Directions for this task: In the records below, find each line with "height" and copy it.

Material for this task:

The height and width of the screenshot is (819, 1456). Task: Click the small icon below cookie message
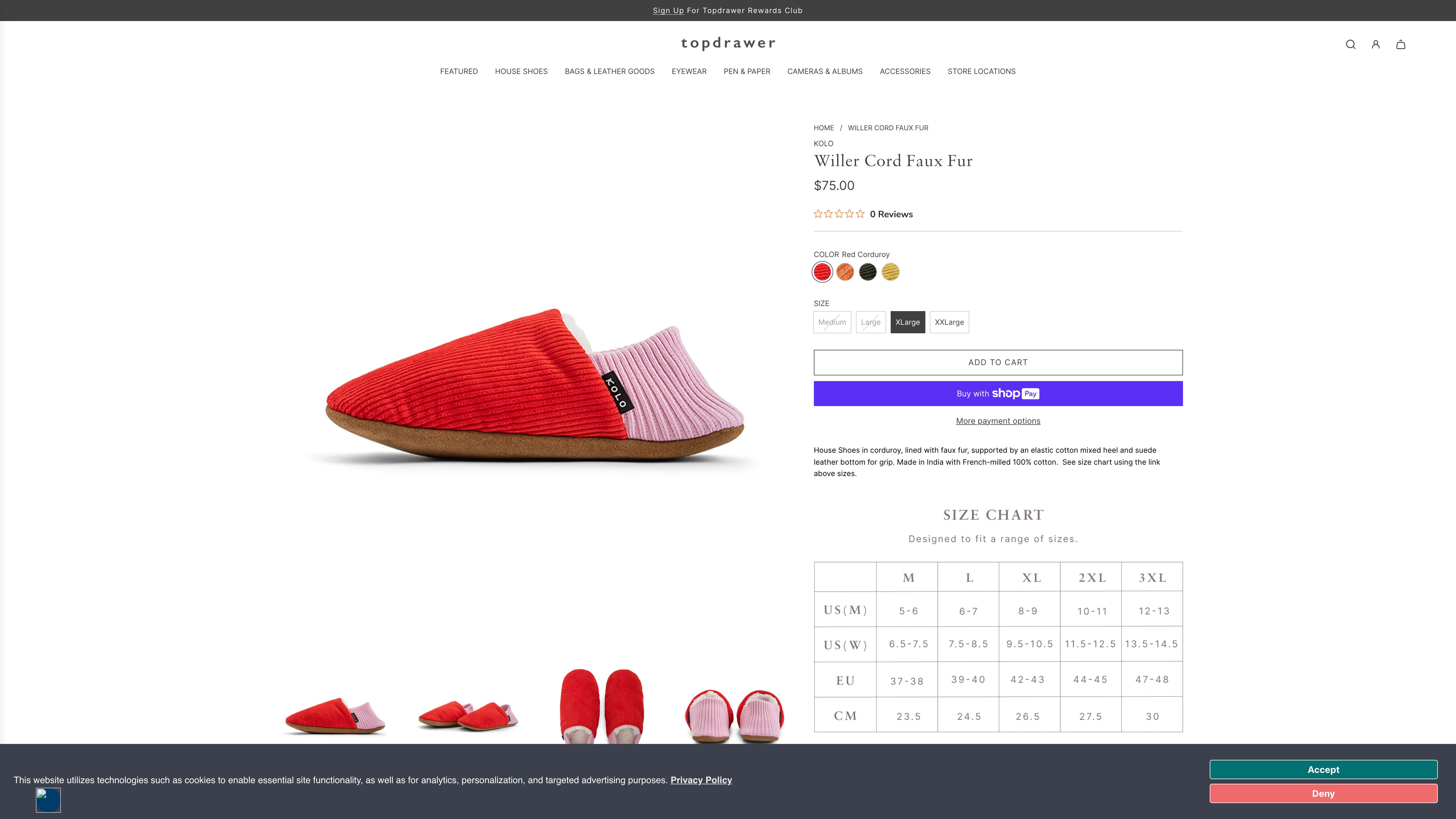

---

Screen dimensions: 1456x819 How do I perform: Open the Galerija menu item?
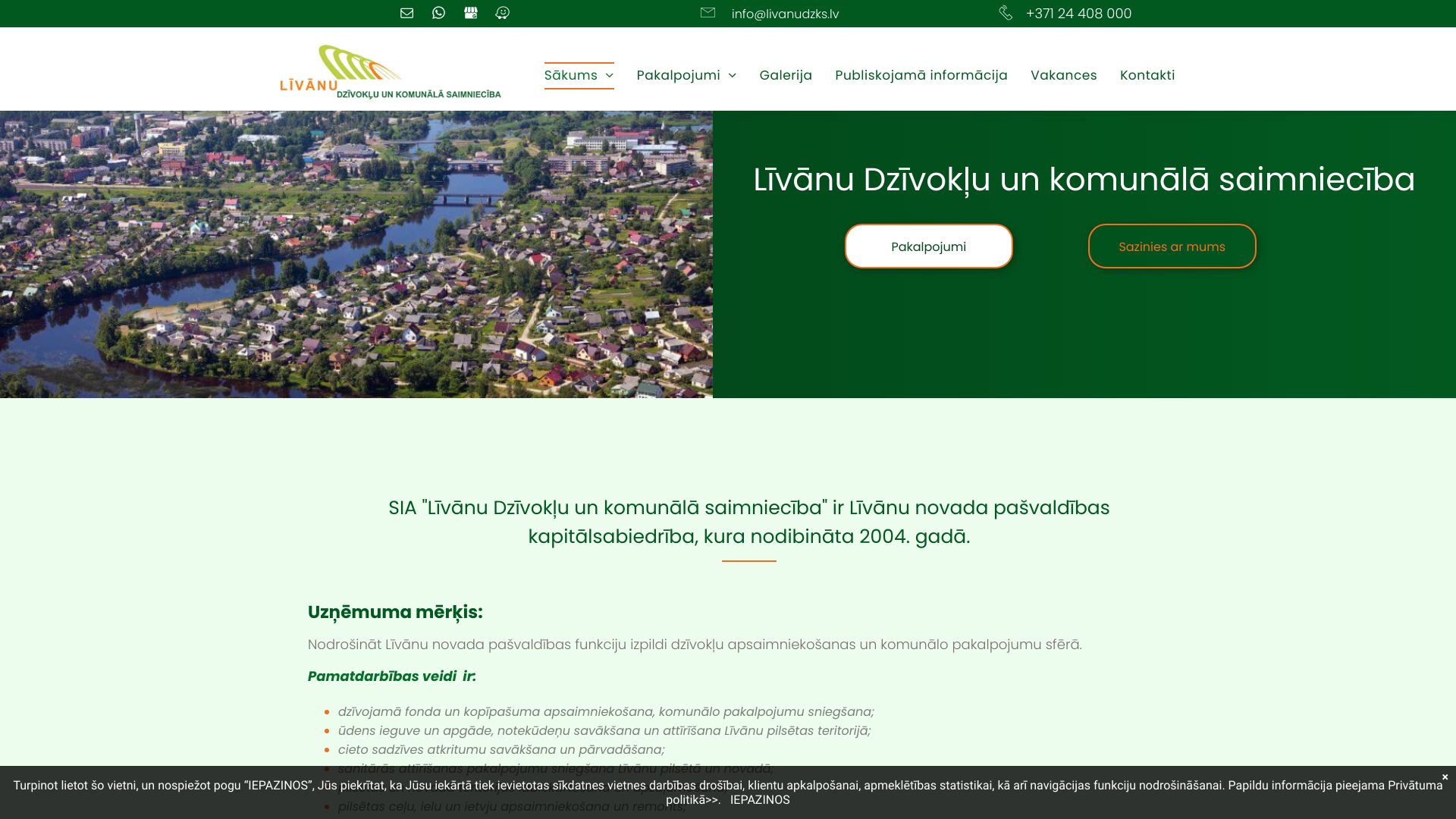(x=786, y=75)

* * *

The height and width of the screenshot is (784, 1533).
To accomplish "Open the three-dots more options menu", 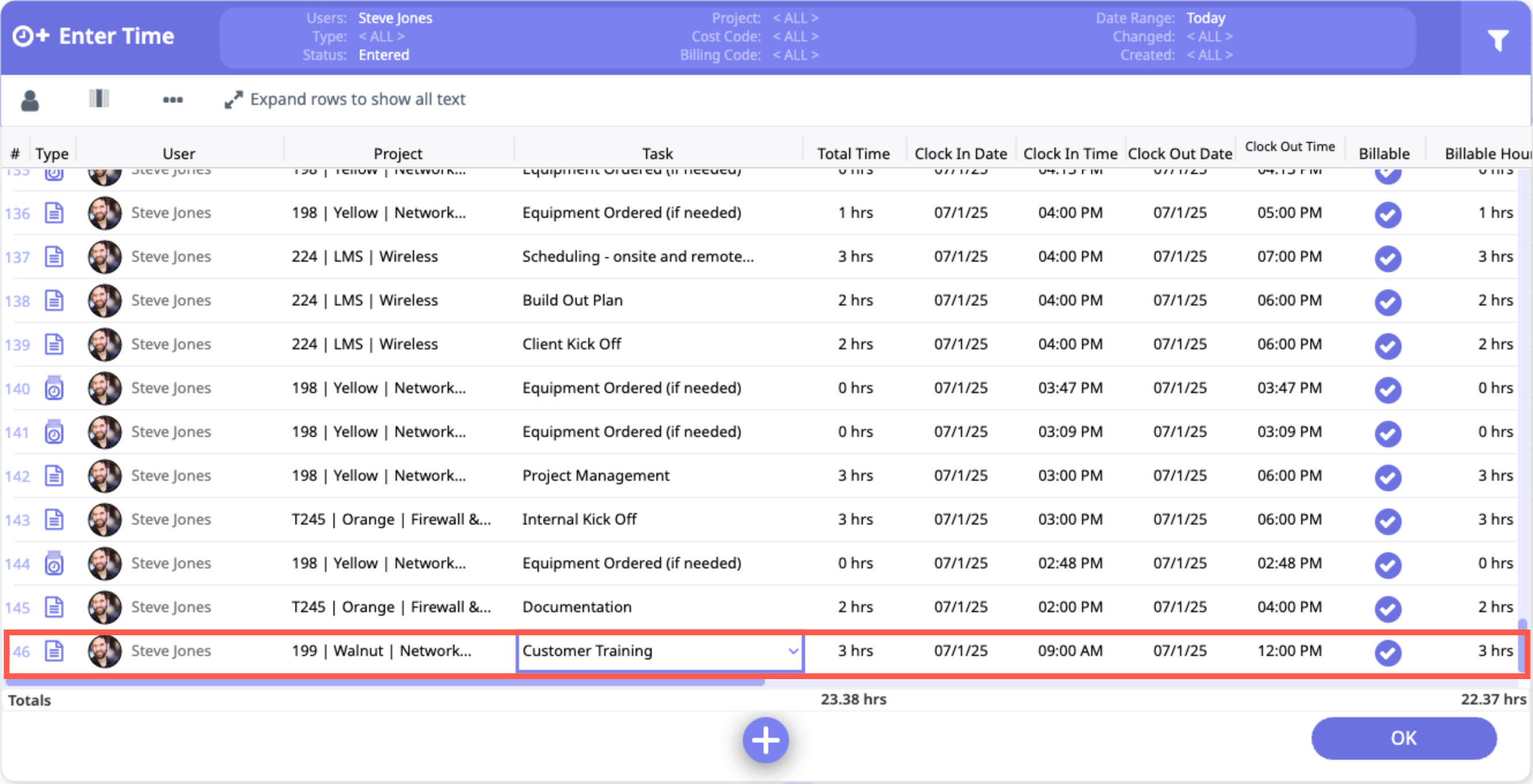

Worked solution:
The height and width of the screenshot is (819, 1456). Task: Click the small icon below cookie message
The height and width of the screenshot is (784, 1533).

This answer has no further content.